Transcribe all of the entries below exactly. Leave out the pictures.

Records for this exercise
——
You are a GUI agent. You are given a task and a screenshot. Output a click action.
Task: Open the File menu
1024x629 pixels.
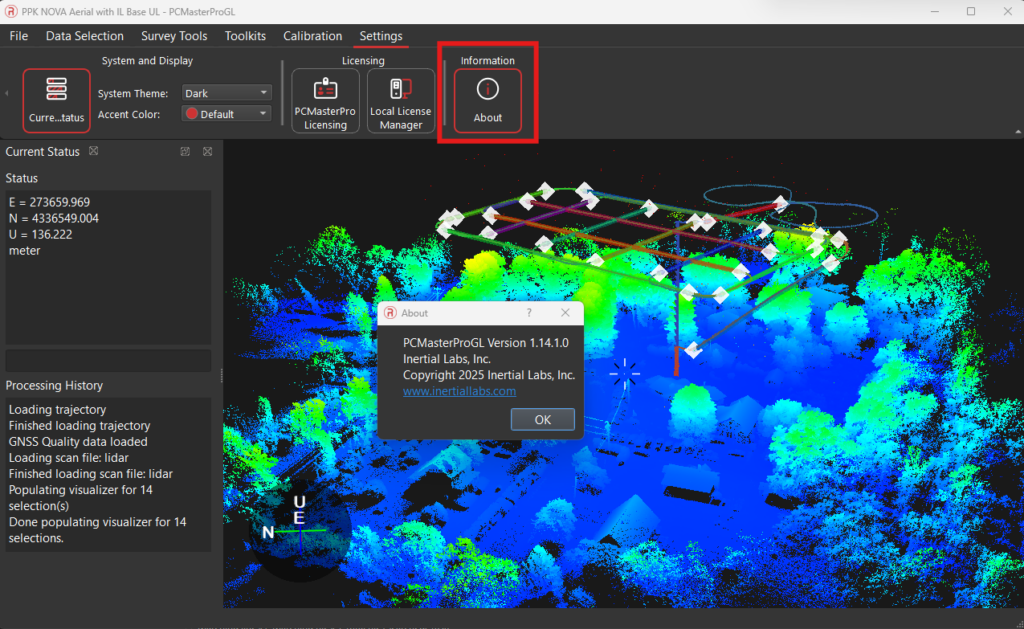[19, 36]
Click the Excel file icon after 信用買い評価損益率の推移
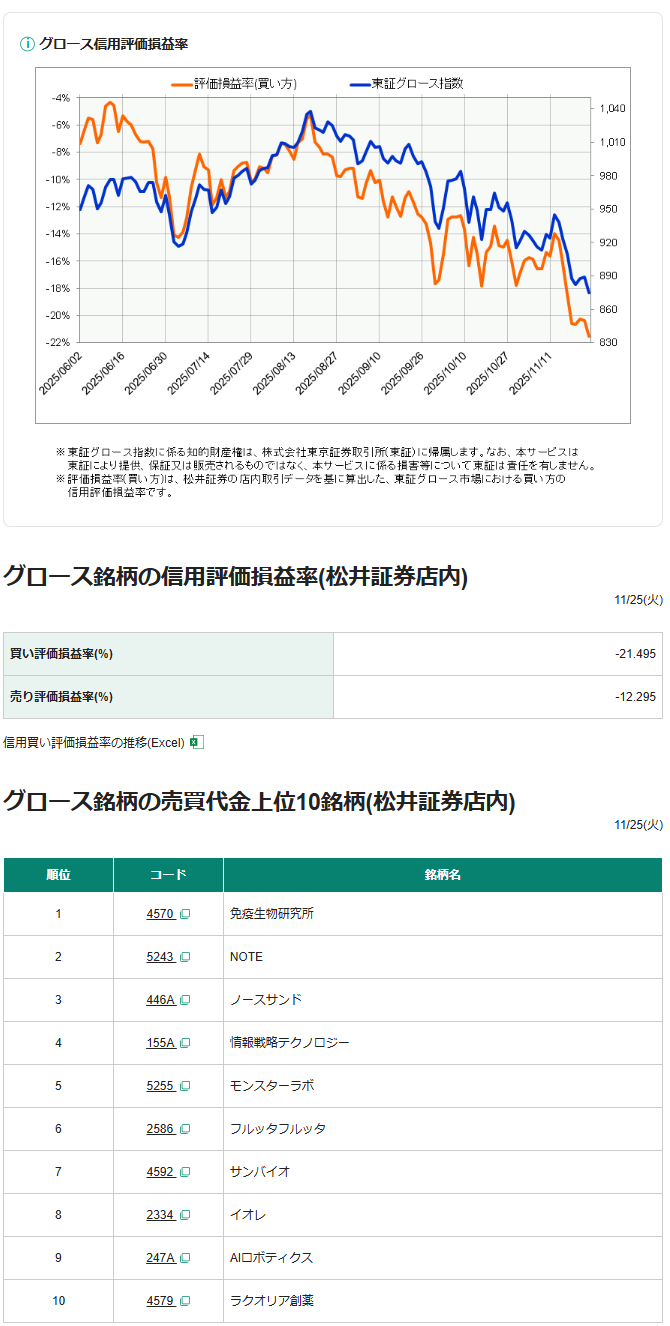This screenshot has width=670, height=1326. pos(197,742)
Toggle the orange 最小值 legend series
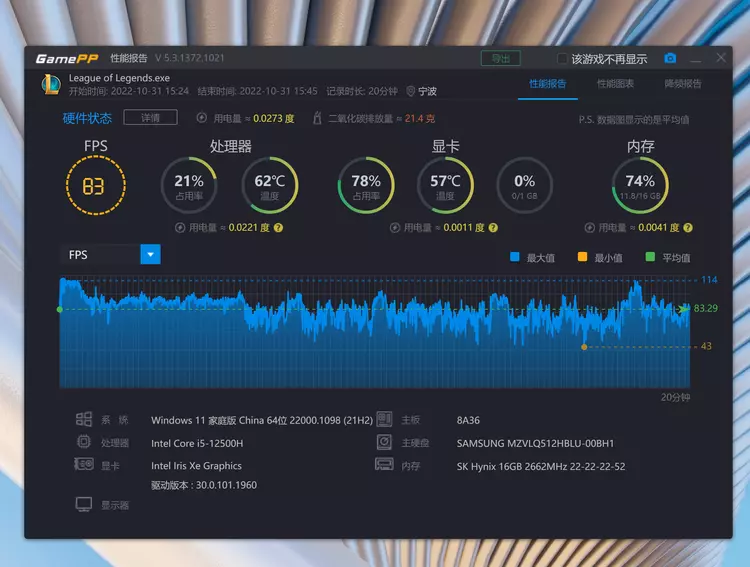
——
Answer
You are a GUI agent. You are given a task and a screenshot. Output a click action.
Task: Open the File menu
1024x629 pixels.
[19, 36]
Click the Excel file icon after 信用買い評価損益率の推移
This screenshot has width=670, height=1326. pos(197,742)
Toggle the orange 最小值 legend series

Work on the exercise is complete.